WORK TO BE COMPLETED -
Decide whether each statement agrees with the text about Kukta, answering yes or no and quoting the words from the text that settle it: (a) Kukta moved his printing press to Kaunas in 1923. (b) Švyturys published about 500 books and textbooks before going bankrupt. (c) Kukta retired from publishing in 1939.
───── PAGE EXCERPT ─────
In November 1907, the printing press was closed by Tsarist official for two weeks for printing a Belarusian poetry book of Alaiza Pashkevich without proper approvals from the censorship office. In February 1918, Kukta printed an issue of Lietuvos aidas with the Act of Independence of Lithuania for which he was arrested by the Ober Ost officials.

===Švyturys===
In 1918, together with others, Kukta founded Švyturys printing press in Vilnius. The city changed hands frequently during the Polish–Soviet War and the Polish–Lithuanian War. Kukta was arrested by the Polish police and forced to close the shop in Vilnius in 1921. He then moved his printing press to Kaunas, the temporary capital of Lithuania, in 1923. Until its bankruptcy in 1928, Švyturys published about 300 books and textbooks.

Kukta briefly worked as director of Spindulys which took over the bankrupt Švyturys. He then owned a private printing shop which published books, calendars, a few periodicals. He retired from publishing in 1934.

===Later life===
Kukta worked at the archive of the Lithuanian Agricultural Bank (from 1935). After World War II, he worked as a clerk at a music school in Kaunas. He died on 23 June 1956 and was buried at Petrašiūnai Cemetery.

In 2005, a memorial plaque was installed on the house in Vilnius where his printing press operated from 1911.
───── ENTRIES PROVIDED ─────
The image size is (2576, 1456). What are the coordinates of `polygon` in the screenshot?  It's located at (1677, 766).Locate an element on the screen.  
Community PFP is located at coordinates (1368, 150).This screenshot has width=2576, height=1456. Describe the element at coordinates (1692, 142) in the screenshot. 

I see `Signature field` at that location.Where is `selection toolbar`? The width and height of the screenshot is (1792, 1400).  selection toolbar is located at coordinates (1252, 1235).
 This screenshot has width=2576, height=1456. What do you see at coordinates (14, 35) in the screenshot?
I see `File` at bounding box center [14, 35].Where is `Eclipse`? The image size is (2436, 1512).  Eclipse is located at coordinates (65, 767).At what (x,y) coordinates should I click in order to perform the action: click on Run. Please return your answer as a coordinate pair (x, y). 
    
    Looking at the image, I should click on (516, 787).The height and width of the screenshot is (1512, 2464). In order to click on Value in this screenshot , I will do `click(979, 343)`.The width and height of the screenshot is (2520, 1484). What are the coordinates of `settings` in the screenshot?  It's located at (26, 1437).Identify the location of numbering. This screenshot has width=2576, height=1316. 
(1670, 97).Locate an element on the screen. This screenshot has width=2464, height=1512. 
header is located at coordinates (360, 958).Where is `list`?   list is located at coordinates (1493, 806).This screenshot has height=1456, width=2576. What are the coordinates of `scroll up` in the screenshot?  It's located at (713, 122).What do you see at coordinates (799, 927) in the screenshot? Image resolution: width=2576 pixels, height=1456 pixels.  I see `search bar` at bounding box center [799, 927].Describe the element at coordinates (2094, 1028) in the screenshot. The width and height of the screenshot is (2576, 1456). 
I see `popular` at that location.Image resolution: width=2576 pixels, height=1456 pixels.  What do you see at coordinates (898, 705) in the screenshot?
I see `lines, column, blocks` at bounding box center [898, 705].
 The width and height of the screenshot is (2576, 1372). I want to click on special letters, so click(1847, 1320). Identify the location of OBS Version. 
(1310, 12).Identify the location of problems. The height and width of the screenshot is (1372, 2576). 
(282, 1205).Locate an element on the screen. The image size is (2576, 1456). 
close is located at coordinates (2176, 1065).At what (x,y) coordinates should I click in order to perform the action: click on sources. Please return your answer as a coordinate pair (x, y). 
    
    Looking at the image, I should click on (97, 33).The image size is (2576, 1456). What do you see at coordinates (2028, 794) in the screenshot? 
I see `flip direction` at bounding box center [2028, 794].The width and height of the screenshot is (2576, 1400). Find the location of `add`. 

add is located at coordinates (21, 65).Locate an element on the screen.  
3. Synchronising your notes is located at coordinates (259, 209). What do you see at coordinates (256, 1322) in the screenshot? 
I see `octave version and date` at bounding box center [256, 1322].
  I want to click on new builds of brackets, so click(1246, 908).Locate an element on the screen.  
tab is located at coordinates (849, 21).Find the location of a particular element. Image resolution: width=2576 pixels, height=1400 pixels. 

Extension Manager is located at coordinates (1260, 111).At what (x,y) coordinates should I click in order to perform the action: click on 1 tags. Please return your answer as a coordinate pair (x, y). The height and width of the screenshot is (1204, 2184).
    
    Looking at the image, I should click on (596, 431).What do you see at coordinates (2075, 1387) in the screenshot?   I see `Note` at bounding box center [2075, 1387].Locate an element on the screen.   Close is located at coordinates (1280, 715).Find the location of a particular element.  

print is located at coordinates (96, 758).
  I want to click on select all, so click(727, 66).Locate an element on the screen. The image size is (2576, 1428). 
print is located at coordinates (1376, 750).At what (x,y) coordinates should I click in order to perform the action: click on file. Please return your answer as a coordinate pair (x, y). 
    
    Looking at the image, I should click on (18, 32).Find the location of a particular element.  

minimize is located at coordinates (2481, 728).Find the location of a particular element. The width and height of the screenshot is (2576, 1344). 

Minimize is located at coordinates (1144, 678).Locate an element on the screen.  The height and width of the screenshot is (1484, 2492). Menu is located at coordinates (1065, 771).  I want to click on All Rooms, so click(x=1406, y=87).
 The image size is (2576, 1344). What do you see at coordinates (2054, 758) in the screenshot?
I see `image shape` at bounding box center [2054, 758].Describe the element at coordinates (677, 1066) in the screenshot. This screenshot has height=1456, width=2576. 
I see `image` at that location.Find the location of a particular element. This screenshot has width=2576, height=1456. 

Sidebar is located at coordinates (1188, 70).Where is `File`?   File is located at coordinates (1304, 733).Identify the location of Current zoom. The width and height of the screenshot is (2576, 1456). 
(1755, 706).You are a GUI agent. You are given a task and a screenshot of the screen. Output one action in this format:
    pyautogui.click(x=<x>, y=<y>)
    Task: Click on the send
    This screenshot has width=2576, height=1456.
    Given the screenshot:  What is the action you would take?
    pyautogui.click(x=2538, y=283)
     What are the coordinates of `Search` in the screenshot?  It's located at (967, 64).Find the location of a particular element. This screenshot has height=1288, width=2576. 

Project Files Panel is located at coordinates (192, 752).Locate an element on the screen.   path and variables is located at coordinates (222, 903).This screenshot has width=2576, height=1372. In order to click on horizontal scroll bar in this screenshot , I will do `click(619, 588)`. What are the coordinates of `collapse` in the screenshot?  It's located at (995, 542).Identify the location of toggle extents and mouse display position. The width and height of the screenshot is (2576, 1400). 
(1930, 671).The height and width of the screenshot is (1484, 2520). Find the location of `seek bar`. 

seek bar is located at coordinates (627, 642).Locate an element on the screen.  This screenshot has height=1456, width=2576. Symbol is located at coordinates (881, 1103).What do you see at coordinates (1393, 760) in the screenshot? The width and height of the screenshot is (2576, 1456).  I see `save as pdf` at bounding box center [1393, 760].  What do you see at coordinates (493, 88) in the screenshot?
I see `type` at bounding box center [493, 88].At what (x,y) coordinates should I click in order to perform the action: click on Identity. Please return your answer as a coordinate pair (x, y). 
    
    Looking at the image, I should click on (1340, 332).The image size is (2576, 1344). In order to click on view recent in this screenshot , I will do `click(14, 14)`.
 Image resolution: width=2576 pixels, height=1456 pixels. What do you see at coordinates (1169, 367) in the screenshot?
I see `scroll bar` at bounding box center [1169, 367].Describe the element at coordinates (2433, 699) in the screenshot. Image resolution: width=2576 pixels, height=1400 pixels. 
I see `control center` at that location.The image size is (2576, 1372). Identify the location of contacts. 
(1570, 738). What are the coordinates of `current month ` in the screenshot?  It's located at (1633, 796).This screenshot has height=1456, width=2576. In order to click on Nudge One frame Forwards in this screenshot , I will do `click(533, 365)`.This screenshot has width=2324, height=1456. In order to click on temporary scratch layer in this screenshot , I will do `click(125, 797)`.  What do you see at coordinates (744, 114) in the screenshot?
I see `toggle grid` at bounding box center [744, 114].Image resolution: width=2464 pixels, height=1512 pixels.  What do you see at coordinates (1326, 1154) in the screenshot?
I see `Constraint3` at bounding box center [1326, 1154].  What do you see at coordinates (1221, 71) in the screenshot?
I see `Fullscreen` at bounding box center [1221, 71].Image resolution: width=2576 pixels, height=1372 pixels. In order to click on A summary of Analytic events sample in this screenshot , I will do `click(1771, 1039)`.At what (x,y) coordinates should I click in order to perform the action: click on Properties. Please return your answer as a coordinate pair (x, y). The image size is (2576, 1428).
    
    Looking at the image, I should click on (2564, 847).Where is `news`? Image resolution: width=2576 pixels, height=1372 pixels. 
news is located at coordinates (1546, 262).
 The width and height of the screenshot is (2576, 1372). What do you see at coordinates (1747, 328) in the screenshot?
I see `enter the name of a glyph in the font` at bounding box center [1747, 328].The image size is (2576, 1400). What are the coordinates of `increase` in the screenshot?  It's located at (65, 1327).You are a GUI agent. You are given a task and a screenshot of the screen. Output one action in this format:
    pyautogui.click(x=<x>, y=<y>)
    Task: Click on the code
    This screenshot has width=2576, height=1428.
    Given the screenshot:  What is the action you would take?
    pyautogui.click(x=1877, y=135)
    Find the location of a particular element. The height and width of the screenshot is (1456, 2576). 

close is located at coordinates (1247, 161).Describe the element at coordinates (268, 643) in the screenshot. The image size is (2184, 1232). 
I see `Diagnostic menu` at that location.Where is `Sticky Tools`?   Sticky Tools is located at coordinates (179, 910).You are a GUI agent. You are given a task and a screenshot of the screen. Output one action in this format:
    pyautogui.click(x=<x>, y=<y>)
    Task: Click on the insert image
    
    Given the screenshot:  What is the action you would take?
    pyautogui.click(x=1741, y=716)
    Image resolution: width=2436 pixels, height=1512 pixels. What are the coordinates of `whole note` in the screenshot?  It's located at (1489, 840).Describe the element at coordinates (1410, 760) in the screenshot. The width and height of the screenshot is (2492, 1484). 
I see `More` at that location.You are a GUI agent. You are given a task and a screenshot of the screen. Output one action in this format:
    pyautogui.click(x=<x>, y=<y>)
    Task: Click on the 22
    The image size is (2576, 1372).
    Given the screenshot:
─────
SOLUTION TO THIS TASK -
(a) Yes: "He then moved his printing press to Kaunas, the temporary capital of Lithuania, in 1923."
(b) No: "Until its bankruptcy in 1928, Švyturys published about 300 books and textbooks."
(c) No: "He retired from publishing in 1934."